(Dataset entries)
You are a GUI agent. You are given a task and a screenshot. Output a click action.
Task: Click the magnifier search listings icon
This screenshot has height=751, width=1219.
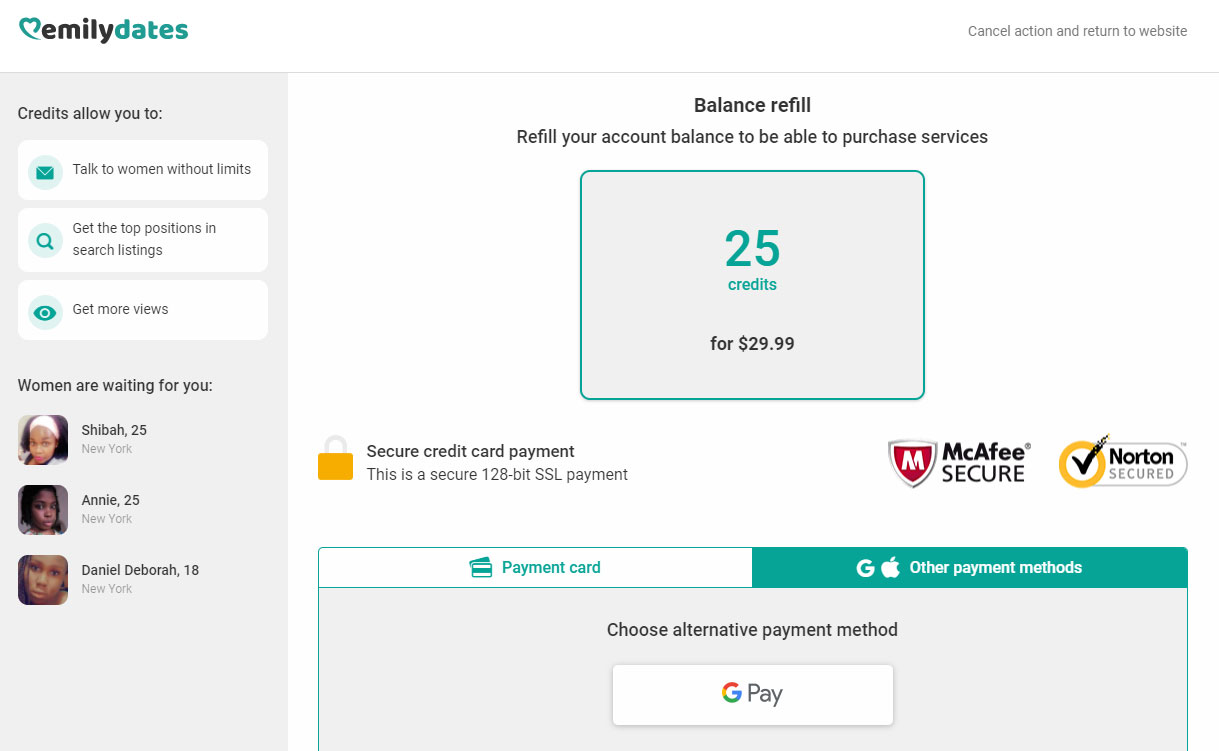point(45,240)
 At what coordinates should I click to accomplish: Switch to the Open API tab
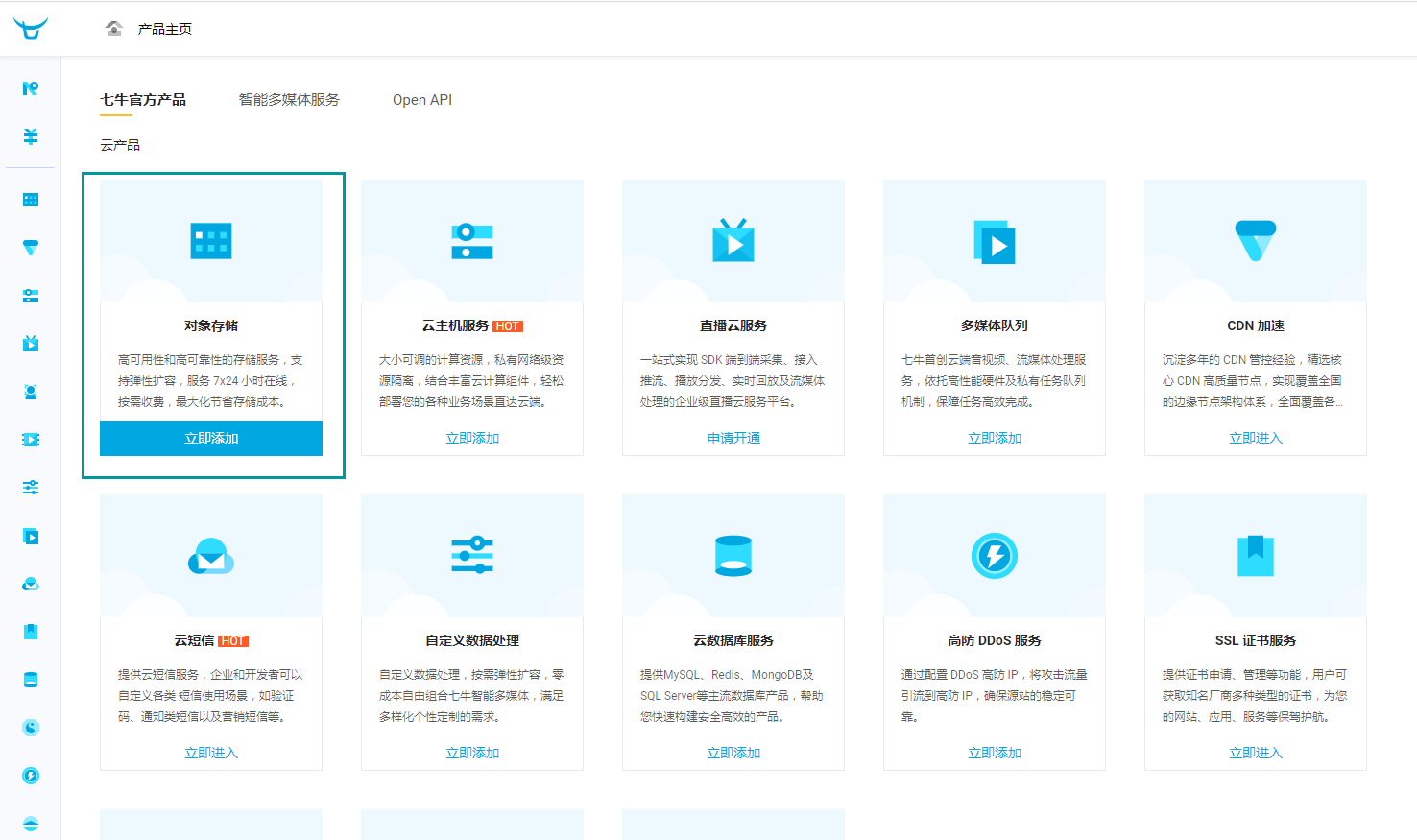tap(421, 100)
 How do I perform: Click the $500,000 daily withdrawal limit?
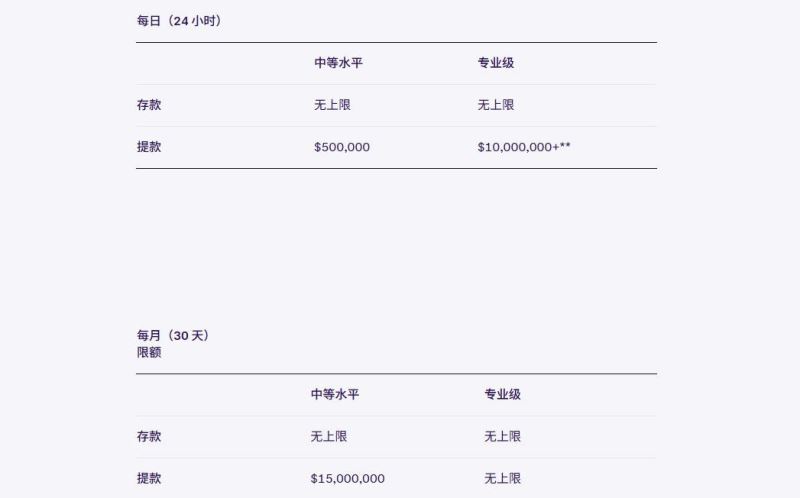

• _WHAT IS EXPECTED_: Count the lines of the entries that contain the string "screenshot", treating uppercase and lowercase letters as different. Reply with the number alone.

• _WRITTEN ANSWER_: 2